*What is needed*.
Each record must be repeated exactly as it stands.

*Data under study*.
* * * * * * * * *

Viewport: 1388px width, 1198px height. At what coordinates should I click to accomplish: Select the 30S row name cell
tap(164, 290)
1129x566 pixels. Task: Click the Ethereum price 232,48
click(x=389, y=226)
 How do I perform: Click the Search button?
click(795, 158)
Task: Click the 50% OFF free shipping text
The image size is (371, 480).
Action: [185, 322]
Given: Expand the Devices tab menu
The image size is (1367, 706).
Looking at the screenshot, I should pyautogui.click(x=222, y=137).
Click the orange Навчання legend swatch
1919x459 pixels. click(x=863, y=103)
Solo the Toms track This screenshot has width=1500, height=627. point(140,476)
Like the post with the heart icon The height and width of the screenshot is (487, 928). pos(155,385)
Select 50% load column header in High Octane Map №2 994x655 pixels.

* * * * * * * * *

*Completed exercise*.
Viewport: 1388px width, 1198px height. At what coordinates should I click to accomplish: Select the 30S row name cell
tap(164, 290)
1129x566 pixels. Task: Click the Ethereum price 232,48
click(x=389, y=226)
 How do I perform: Click the Search button?
click(795, 158)
Task: Click the 50% OFF free shipping text
The image size is (371, 480).
Action: [185, 322]
Given: Expand the Devices tab menu
The image size is (1367, 706).
Looking at the screenshot, I should pyautogui.click(x=222, y=137).
Click the orange Навчання legend swatch
1919x459 pixels. click(x=863, y=103)
Solo the Toms track This screenshot has width=1500, height=627. point(140,476)
Like the post with the heart icon The height and width of the screenshot is (487, 928). pos(155,385)
Select 50% load column header in High Octane Map №2 994x655 pixels.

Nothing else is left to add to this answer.